Making things right starts with trying to honor the promises made to the people who managed these lands for thousands of years. The inherent rights of the Basin’s tribes predate the arrival of settlers, and were woven into United States law through treaties. Their right to fish and hunt and collect resources means that the U.S. government has an ethical obligation to keep those species from disappearing.

There’s also an increasing recognition that beyond honoring treaties, returning land- and water-management responsibilities to the tribes is smart policy, because they are highly motivated to preserve the ecologies that make their homelands home—and they have access to millennia’s worth of detailed ecological knowledge to help them do just that.

Next, water allocations need to be managed collaboratively by all users, likely in the form of a comprehensive settlement. A plan like this almost came together in the 2010s, but it died in Congress at the last minute. Many of the relationships forged during that process persist. Negotiating the details won’t be easy, but once it is done, it will offer some level of predictability for everyone. Farmers, for example, will know in advance exactly how much compensation they will receive if their water is turned off in a year such as this one, and so they can plan accordingly.

Perhaps the most controversial part of such a settlement would be the idea of reducing the total amount of water promised to agricultural producers in the irrigation network known as the “Klamath Project.” The scientists I spoke with all supported shrinking the project. This would particularly benefit the wildlife refuges, which rely on project water to create wetlands for half of the migrating bird species on the Pacific Flyway. Buying producers out costs money—but so does approving multimillion-dollar relief packages every drought year. And water allocations could be reduced with generous buyouts that would amply compensate producers for returning their share of the lake water to the commonweal. But among project farmers and ranchers, this approach rankles. “The folks we represent do not like that idea whatsoever,” Mark Johnson, the deputy director of the Klamath Water Users Association, told me. “They do not like the idea of being bought out. Their grandparents homesteaded. There is a lot of history there.”

Again, this is the real issue. White farmers want the land to remain controlled by white farmers with no changes to how things were done a century ago. It’s the farming equivalent of the rancher freakout when environmentalists started to use the free market to buy up cattle claims on the National Forests are retire them, leading some states to attempt to make this practice illegal. Any land use other than their land use is outrageous. And so for all the whining they do about Big Government, they, like all conservatives, are happy to use the power of the state to enforce their own preferences. What to do about this?

A soft approach would be to reduce the promises made by the project opportunistically, as producers without interested heirs retire, nibbling away at the total water allocation without suddenly unraveling agricultural communities. Farmers who stay may have to change their business model, eventually, moving away from rigid contracts for prespecified amounts and grades of crops that don’t allow for unpredictable water conditions. These farmers would need to be supported as they experiment with more flexible approaches, including lower-water crops, new breeds, and new styles of irrigation. The capital investments required to quickly switch to a new crop rotation can be enormous.

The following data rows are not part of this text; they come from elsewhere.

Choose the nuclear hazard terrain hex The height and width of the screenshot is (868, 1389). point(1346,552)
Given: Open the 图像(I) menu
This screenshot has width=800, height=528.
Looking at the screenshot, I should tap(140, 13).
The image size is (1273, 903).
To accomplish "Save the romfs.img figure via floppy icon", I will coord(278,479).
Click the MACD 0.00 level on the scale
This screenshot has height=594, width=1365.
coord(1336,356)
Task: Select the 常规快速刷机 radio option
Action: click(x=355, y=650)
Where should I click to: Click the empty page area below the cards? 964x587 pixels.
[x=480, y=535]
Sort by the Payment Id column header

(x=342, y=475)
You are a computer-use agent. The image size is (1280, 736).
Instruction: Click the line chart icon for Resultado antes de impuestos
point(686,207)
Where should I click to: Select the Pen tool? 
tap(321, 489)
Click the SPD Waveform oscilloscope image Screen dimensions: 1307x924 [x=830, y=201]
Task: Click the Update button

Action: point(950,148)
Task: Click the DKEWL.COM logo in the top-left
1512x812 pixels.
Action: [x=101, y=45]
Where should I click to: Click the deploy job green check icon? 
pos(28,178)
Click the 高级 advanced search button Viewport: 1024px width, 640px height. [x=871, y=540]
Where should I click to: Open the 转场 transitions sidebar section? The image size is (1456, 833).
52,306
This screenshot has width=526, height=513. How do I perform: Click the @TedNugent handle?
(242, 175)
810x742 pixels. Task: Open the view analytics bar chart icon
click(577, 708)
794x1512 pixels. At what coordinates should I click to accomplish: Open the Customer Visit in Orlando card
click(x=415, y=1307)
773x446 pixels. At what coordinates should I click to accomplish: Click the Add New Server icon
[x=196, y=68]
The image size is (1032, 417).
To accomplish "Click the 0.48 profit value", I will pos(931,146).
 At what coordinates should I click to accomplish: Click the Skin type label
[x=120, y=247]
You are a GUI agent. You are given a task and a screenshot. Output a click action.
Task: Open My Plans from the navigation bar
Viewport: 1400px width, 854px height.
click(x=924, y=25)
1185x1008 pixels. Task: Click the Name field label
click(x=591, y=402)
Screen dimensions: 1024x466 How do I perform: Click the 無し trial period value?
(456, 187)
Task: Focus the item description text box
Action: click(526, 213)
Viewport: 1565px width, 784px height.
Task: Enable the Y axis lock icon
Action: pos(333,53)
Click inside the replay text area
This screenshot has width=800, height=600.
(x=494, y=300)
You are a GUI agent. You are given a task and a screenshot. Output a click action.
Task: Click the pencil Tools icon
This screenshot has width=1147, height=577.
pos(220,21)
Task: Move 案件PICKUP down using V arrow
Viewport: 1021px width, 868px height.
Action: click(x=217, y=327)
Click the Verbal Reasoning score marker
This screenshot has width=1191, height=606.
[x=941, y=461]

In addition, the government could payfarmers to stay and use part of their water to restore wetland or create bird habitat on their property—to grow swans and pelicans and baby C’waam and Koptu—either permanently or in rotation between years of growing crops.

This is already happening at a small scale. Some farmers in the Basin agree to leave half of their grain standing for birds to eat or keep a portion of their fields flooded for migrating waterfowl to use as habitat. (As a bonus, the floodwater kills many crop pests.) “It is amazing bird habitat, and you can plant organic crops in the field the following year and the productivity is through the roof,” Johnson said. The identity of the Western rancher or the farmer—already tied to stewardship of the land—is expanding to encompass cultivating nonfood plants and animals.

The main question, in a theoretical framework anyway, is whether such a soft approach can handle the problem before all the salmon in the Klamath runs go extinct. But the reality of life in the West means that such a soft approach is probably the best we can hope for.